• **WRITTEN INSTRUCTION**
Please rewrite the rows starting at the line containing "Task: Click the green add-to-selection arrow" and ending at the line containing "[x=708, y=348]", changing "GUI agent" to "interface agent" and leaving everything else the same.

Items from a data source:
———
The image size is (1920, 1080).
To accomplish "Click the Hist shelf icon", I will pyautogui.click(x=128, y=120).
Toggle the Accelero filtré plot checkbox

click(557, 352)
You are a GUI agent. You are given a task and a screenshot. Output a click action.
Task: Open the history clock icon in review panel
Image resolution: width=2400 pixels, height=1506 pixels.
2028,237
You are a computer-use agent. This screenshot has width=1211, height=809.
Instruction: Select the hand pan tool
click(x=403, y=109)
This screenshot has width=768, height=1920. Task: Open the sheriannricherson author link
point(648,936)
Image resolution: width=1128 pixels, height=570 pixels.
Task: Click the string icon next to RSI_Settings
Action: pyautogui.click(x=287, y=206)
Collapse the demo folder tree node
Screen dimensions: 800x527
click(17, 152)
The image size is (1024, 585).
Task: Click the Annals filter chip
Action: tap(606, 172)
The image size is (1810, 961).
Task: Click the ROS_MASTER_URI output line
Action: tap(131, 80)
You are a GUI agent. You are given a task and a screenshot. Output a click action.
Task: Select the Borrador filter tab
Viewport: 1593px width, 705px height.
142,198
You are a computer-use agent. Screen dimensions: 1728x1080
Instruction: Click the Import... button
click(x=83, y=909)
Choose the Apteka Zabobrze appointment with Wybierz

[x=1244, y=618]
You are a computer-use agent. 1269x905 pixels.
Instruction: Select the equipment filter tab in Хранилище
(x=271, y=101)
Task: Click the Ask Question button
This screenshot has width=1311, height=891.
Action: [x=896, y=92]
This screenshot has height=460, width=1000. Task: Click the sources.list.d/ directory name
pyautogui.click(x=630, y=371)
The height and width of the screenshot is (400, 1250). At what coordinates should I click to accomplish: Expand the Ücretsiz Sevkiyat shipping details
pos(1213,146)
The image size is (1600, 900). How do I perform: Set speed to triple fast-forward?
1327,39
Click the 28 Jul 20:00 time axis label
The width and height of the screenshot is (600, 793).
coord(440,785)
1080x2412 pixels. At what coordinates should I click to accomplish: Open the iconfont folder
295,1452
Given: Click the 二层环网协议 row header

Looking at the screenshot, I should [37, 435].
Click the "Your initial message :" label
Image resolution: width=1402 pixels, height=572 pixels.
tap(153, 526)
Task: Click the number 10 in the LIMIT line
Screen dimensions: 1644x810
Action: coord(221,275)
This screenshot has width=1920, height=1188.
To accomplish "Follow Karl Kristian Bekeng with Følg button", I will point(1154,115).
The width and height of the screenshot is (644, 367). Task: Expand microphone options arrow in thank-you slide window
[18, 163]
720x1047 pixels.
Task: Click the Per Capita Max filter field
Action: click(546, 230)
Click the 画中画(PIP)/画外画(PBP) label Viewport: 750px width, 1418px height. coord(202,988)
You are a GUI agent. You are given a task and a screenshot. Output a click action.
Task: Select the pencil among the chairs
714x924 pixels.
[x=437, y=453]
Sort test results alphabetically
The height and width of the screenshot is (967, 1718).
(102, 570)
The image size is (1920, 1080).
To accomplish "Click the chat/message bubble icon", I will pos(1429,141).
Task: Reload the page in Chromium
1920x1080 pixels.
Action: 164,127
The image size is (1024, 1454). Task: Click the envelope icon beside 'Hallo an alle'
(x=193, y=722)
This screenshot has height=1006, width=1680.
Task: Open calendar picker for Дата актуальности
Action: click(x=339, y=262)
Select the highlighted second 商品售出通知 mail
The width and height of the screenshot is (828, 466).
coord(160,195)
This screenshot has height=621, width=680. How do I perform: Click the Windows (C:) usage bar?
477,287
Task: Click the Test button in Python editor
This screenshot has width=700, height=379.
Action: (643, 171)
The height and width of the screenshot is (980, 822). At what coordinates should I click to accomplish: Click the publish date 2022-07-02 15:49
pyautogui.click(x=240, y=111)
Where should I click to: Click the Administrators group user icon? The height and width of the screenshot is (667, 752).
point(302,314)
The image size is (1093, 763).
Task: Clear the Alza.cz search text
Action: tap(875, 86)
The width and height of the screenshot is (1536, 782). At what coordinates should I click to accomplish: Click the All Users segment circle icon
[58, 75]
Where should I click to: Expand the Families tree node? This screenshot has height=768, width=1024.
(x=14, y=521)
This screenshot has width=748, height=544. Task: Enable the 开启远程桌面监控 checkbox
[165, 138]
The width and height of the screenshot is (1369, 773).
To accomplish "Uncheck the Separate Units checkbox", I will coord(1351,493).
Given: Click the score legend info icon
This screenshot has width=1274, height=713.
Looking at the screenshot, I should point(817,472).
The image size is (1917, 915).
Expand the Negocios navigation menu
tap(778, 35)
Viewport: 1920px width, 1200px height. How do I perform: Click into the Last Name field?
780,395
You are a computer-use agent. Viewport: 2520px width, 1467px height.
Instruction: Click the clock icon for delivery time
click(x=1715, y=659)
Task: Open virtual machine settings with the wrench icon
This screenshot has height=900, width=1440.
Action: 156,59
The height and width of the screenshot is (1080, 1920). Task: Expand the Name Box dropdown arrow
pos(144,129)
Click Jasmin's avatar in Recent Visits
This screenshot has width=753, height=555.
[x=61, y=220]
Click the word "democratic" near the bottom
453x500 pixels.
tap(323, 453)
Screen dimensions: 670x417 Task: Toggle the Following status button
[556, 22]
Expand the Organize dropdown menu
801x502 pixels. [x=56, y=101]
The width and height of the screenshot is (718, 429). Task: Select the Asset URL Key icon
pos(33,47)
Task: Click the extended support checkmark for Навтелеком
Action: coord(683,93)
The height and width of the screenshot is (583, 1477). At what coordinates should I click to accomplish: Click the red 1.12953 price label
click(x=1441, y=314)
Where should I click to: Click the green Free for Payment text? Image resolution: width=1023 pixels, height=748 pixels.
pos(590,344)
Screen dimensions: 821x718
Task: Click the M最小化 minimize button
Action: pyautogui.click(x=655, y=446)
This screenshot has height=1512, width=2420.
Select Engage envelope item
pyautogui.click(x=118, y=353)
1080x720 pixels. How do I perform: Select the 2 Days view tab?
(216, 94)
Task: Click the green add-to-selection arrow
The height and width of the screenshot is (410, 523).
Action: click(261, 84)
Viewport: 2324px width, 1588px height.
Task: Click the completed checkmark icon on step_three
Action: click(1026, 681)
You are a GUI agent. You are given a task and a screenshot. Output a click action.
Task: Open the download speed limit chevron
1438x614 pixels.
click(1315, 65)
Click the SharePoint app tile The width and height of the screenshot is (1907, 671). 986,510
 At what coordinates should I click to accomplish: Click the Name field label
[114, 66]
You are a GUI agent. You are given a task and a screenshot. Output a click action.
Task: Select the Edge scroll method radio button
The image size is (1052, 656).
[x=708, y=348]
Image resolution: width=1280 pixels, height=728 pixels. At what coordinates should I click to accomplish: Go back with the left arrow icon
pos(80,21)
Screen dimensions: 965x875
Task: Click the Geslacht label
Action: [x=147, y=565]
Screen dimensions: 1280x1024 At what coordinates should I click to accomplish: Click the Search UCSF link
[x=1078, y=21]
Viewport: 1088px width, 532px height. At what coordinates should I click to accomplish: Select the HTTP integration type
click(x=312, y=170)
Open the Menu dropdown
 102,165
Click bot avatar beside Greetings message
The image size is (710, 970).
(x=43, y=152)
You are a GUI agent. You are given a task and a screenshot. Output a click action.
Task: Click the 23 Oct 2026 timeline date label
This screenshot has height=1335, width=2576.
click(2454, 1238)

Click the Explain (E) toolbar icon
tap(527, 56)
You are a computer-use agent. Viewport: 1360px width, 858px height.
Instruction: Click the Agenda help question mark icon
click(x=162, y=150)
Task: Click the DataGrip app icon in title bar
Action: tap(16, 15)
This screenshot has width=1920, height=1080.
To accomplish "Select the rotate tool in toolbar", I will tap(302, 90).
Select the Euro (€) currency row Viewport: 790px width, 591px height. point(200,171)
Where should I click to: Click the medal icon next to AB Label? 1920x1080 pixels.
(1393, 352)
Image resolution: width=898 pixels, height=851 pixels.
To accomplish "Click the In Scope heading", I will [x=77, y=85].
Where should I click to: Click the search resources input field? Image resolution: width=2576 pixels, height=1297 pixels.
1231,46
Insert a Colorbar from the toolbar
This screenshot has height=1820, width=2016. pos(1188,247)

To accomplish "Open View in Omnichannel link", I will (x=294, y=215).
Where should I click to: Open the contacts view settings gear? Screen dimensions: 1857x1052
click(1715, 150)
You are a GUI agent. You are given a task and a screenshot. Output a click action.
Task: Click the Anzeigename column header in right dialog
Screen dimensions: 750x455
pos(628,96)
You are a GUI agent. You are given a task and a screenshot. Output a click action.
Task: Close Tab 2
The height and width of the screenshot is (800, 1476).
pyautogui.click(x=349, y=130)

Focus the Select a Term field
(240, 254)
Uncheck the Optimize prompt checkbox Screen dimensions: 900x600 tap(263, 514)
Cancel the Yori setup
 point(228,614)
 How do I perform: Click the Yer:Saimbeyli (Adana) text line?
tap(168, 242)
———
• **WRITTEN RESPONSE**
Task: Click the green add-to-selection arrow
The height and width of the screenshot is (410, 523).
Action: click(261, 84)
Viewport: 2324px width, 1588px height.
Task: Click the completed checkmark icon on step_three
Action: click(1026, 681)
You are a interface agent. You are given a task and a screenshot. Output a click action.
Task: Open the download speed limit chevron
1438x614 pixels.
click(1315, 65)
Click the SharePoint app tile The width and height of the screenshot is (1907, 671). 986,510
 At what coordinates should I click to accomplish: Click the Name field label
[114, 66]
You are a interface agent. You are given a task and a screenshot. Output a click action.
Task: Select the Edge scroll method radio button
The image size is (1052, 656).
[x=708, y=348]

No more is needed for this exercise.